Courtesy of Edmund Optics.
Norman Edmund started to buy surplus optics from the Frankford Arsenal in Philadelphia, PA during World War II and launched his company in 1942 from an office in Collingswood, NJ. The first mail-order catalog appeared a year later and according to the company, now known as Edmund Optics, it included 1000 items! During the Korean War, the U.S. government repurchased some of the surplus equipment it had sold Edmund.
According to Michael Rivero, who analyzed photographs for NASA, "The inclusion of a TV camera for the moon walk [on the Apollo 11mission] was a last-second decision.
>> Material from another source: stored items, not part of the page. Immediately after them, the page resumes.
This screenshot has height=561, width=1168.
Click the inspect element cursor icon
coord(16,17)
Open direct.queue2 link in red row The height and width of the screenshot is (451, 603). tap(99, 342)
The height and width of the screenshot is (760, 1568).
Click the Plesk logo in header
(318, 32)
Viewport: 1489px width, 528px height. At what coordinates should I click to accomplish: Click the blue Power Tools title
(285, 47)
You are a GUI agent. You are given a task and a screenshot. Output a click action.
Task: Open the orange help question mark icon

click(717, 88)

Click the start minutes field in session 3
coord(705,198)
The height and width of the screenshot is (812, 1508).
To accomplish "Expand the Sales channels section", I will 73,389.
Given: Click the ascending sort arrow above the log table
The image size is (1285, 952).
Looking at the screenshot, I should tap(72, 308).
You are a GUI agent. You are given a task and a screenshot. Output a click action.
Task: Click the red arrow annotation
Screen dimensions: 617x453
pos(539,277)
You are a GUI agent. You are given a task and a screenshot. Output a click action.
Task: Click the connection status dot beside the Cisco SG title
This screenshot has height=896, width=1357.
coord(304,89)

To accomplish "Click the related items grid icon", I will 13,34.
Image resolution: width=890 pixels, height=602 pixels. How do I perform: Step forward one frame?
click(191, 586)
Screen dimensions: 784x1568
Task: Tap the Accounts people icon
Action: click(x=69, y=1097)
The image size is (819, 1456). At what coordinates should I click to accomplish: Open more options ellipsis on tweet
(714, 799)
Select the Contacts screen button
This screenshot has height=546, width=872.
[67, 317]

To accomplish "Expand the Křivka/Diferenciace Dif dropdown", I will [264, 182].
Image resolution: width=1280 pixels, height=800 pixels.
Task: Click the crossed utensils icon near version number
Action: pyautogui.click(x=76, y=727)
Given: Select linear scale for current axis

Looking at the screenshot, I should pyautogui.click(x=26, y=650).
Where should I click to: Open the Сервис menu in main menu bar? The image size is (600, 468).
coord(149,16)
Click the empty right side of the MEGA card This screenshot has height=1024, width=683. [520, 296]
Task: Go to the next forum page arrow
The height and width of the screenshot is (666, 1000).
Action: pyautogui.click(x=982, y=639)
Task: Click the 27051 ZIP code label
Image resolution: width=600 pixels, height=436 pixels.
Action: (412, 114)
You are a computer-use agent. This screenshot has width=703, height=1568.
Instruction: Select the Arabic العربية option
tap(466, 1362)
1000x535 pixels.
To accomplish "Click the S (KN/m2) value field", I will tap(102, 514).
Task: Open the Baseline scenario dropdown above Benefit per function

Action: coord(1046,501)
The camera was thrown together out of spare parts (including a Barlow lens for an astronomical telescope from Edmund Scientific)." Information from Edmund notes that lens cost 95 cents! (Ref. 1)
The company introduced a helium-neon laser in 1970, and in 1976 the company started to sell the Astroscan, a wide-field reflector telescope that became popular with students and schools. In 1984, the company created Edmund Industrial Optics and started to concentrate more on industrial users, although Edmund Scientific continued to sell kits, telescopes, microscopes, and optical components. In 2001, Science Kit & Boreal Labs (www.sciencekit.com) purchased the Edmund Scientific portion of the company and continues to sell a galaxy's worth of interesting kits and products. You can buy telescopes, microscopes, a water-monitoring kit, and even a kit to make your own hot sauce.
Today, Edmund Optics continues the family name and sells commercial- and research-grade components, lenses, digital cameras, lasers, light sources, spectrometers, and similar products. The company has its own research and optics laboratories and manufactures many of the products it sells. Many members of the Edmund family work at the company. (www.edmundoptics.com) --Jon Titus
Ref. 1. www.washingtonsblog.com/2009/07/is-this-why-the-quality-of-the-original-moon-landing-video-was-so-bad.html. (The article deals with rebroadcast video, not TV-camera optics.)